Most disabilities can be classified into some sort of severity ranking. We tend to be fond of subclassifying people, first by type of disability, and then by (perceived) severity. So, many neurological disabilities are graded into mild, moderate and severe. People with physical disabilities might be labeled according to their degree of motor impairment. People with impaired vision get classified according to the amount of functional vision that remains. And so on.
These severity labels are common in medical and educational settings. But they have several problems. The problems with “functioning labels” have been emphasized in the autistic community, and many of the issues autistics point out about functioning labels can also pertain to other disability groups. Specifically, severity labels can be problematic if they:
- Oversimplify: Disabilities are rarely one-dimensional, but instead have multiple dimensions which may or may not be correlated. For example, autistic people can experience varying levels of impairment in social communication, motor planning, and sensory processing areas. Someone could be severely impaired in one area but mildly impaired or unimpaired in others, or equally impaired in all areas. So, the autism spectrum has been described as more like a color spectrum than like a brightness spectrum. Similarly, intellectual disabilities often cover two dimensions, “intellectual functioning” and “adaptive skills.” Someone with a visual impairment may have great visual acuity, but a very narrow visual field, or vice versa. Severity labels often oversimplify by treating a disability as a single construct.
- Are treated as constants: The impact of disabilities can change from setting to setting, day to day, or year to year. Someone may be highly disabled in one setting but only mildly disabled in another. People might have episodic flare-ups in symptoms or periods of remission. Severity labels ignore these nuances.
- Used to deny support needs: Assistive devices and supports can benefit many people with disabilities regardless of severity.

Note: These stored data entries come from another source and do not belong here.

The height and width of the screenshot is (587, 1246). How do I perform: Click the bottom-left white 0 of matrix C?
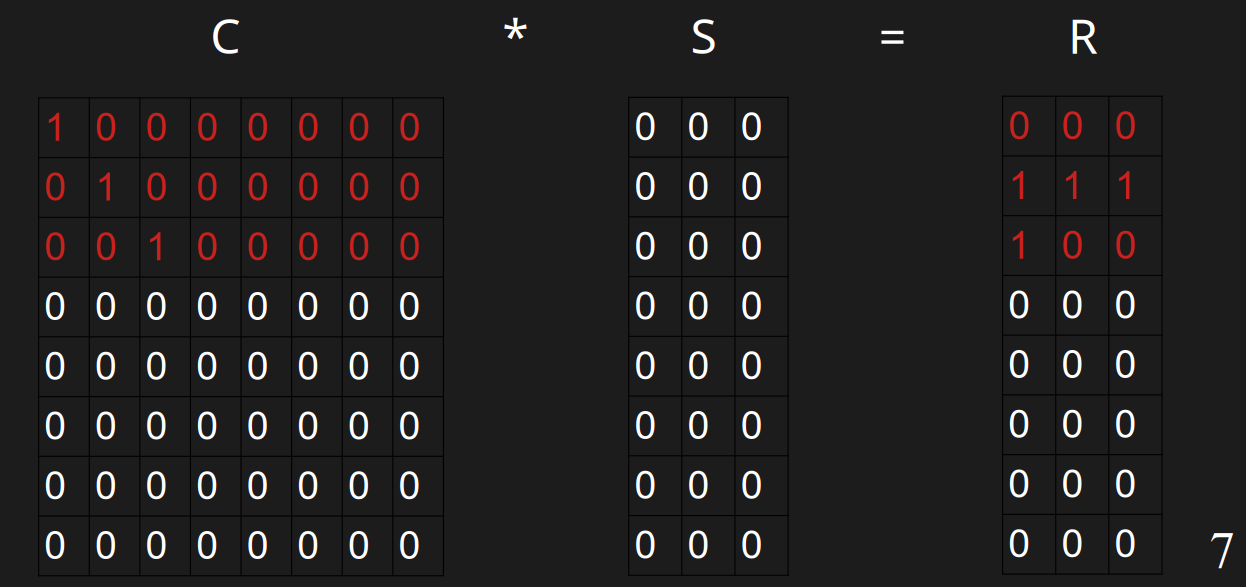(x=55, y=545)
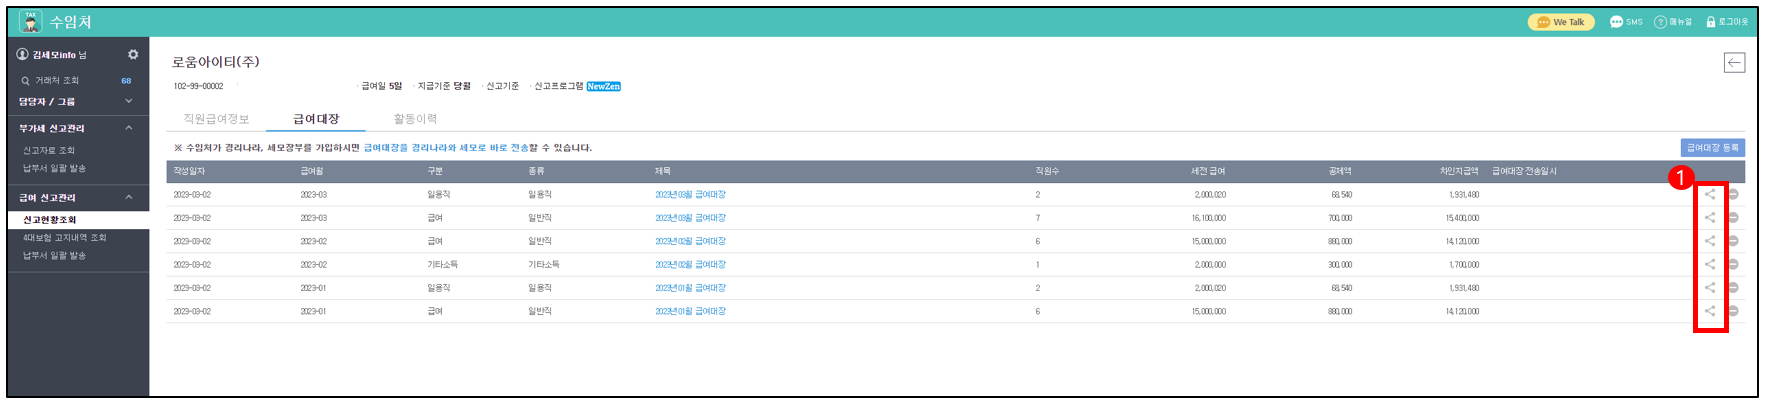Image resolution: width=1766 pixels, height=405 pixels.
Task: Open the 2023년02월 급여대장 link for 기타소득
Action: click(x=690, y=265)
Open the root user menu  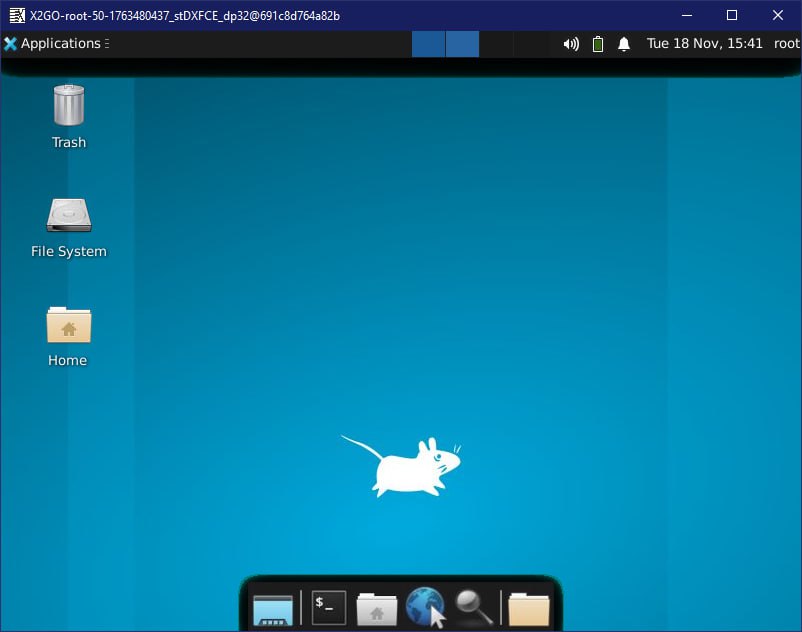click(786, 44)
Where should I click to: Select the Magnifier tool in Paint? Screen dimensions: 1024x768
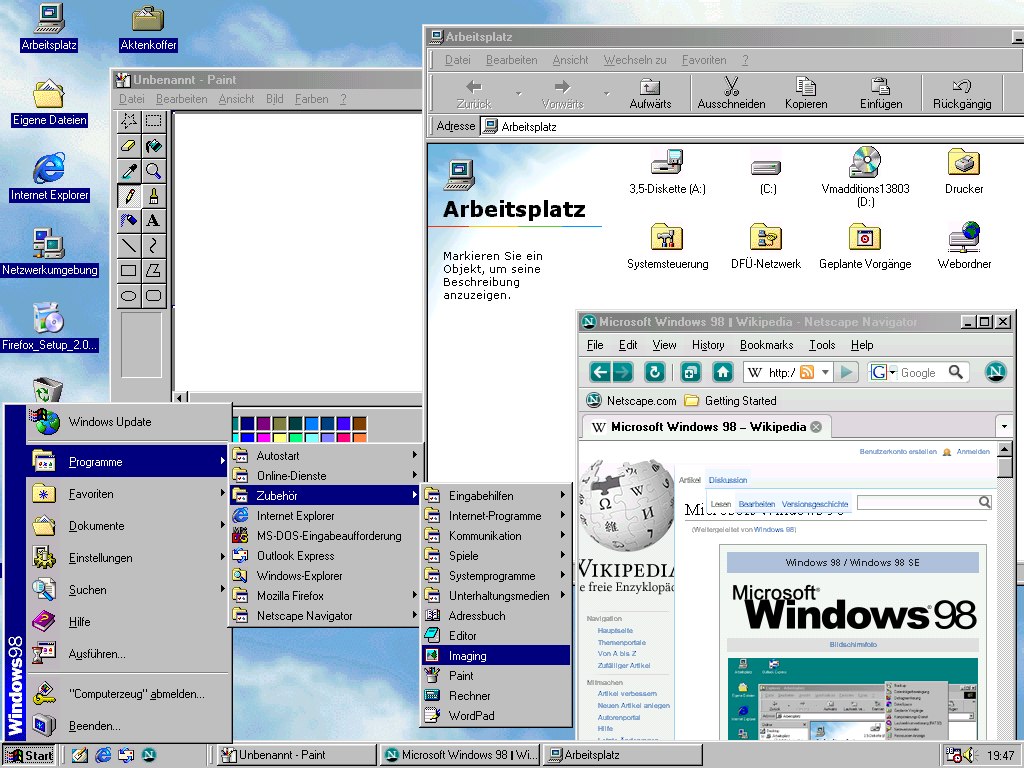[154, 171]
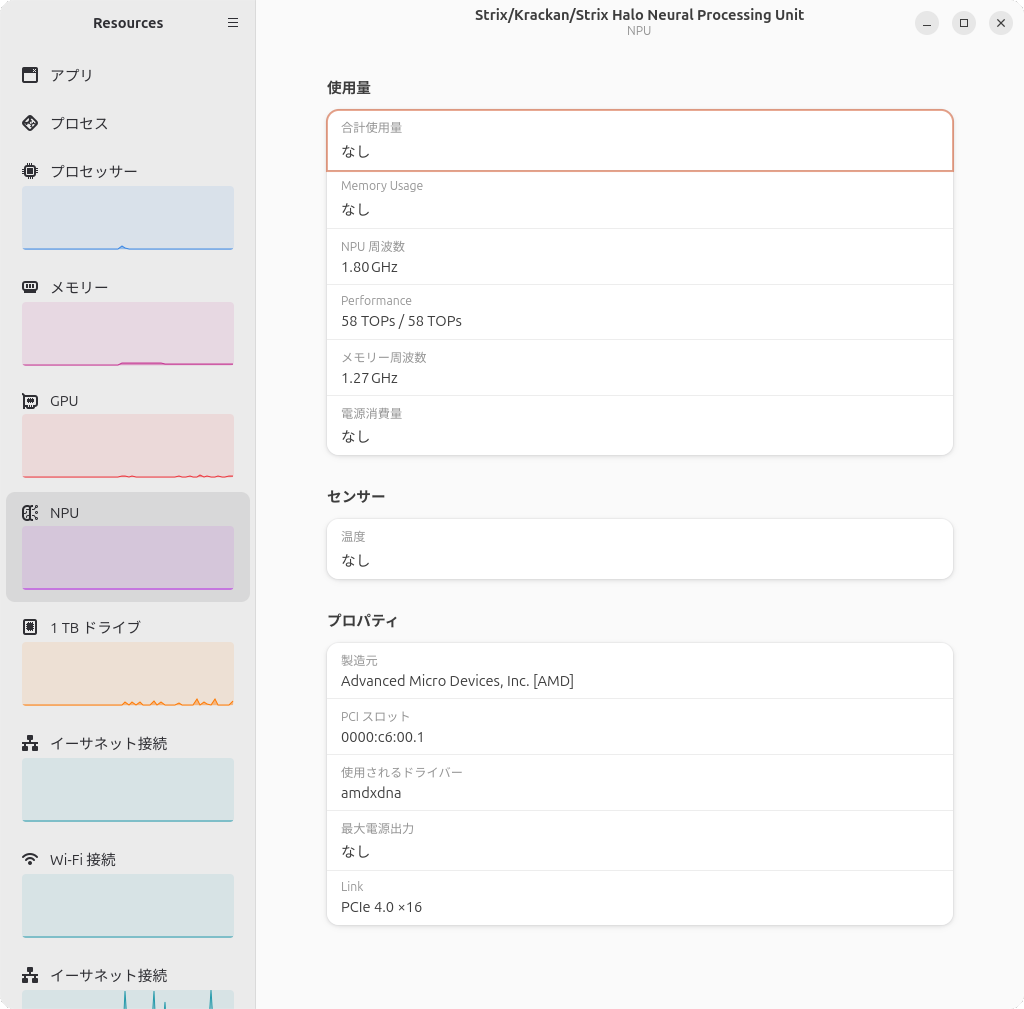Click the amdxdna driver property row
The width and height of the screenshot is (1024, 1009).
639,782
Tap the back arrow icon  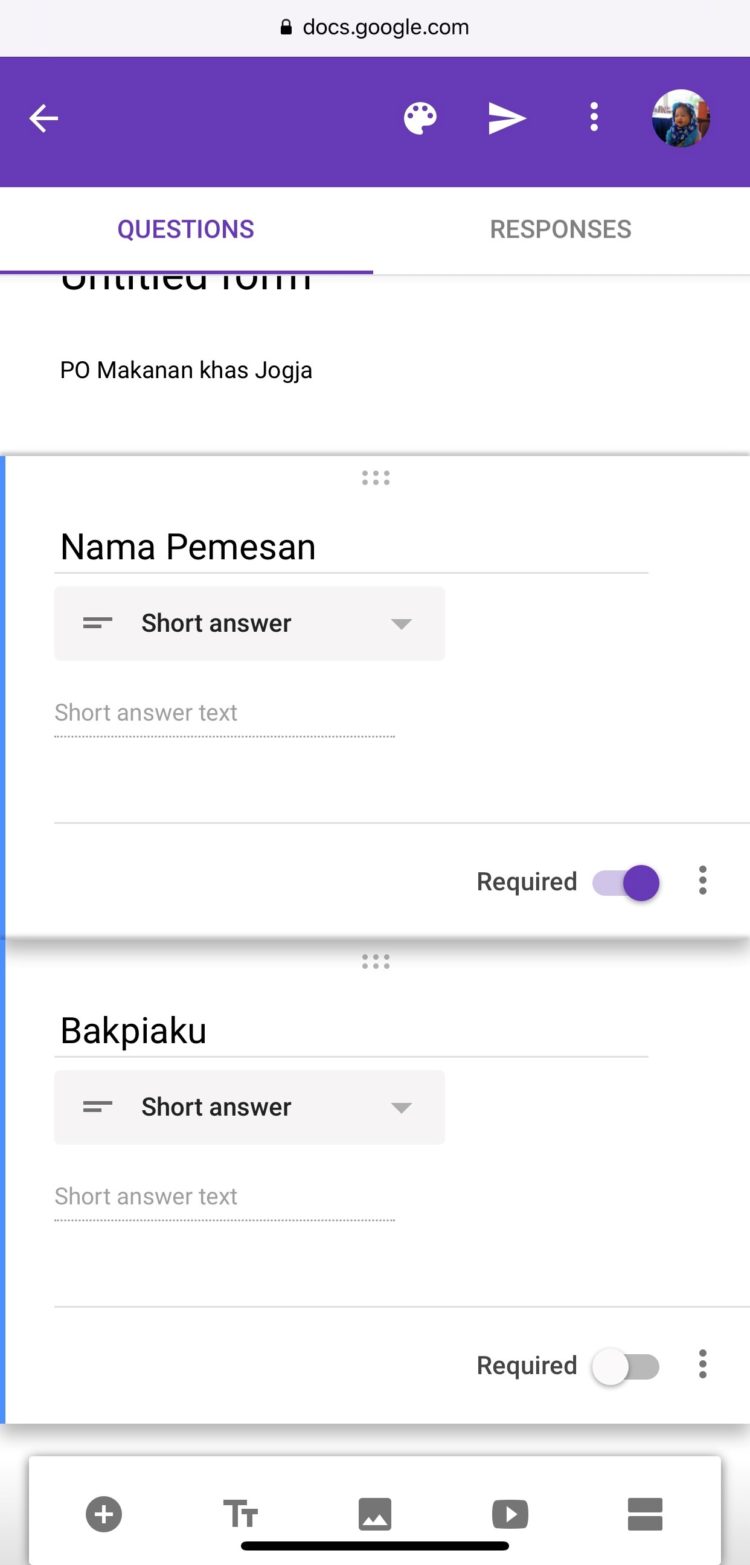pos(44,119)
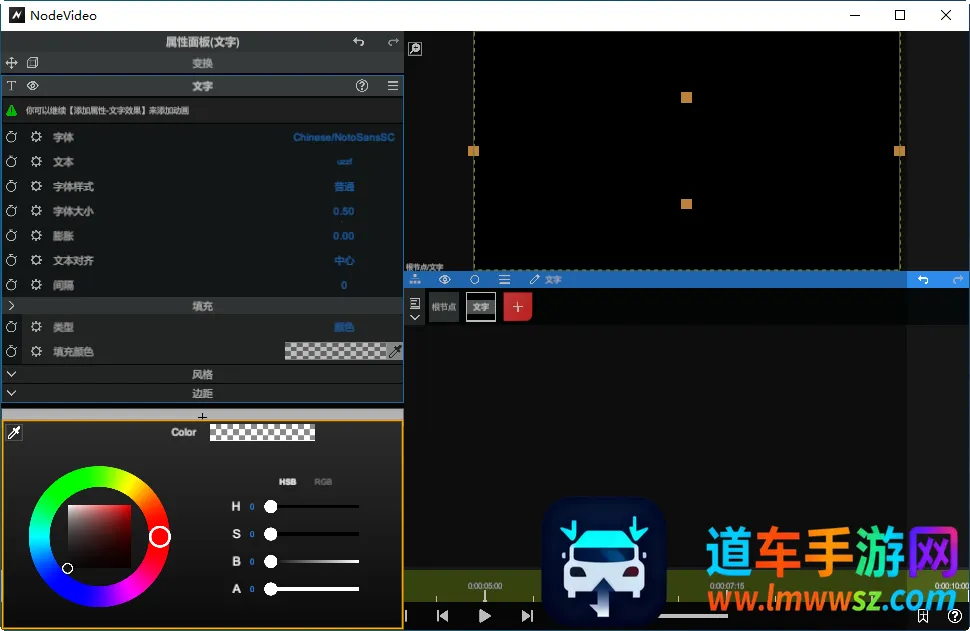This screenshot has height=631, width=970.
Task: Click the undo arrow in properties panel header
Action: (x=359, y=42)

However, because such devices and supports are scarce, they tend to be given only to people deemed as having the most severe impairments. For example, braille literacy can benefit people who are physically able to read print but cannot do so efficiently or comfortably, yet many school systems only offer braille to children who cannot read print at all. On the other hand, some supports may be denied to people labeled as too “severe” to benefit, such as augmentative and alternative communication (AAC) devices.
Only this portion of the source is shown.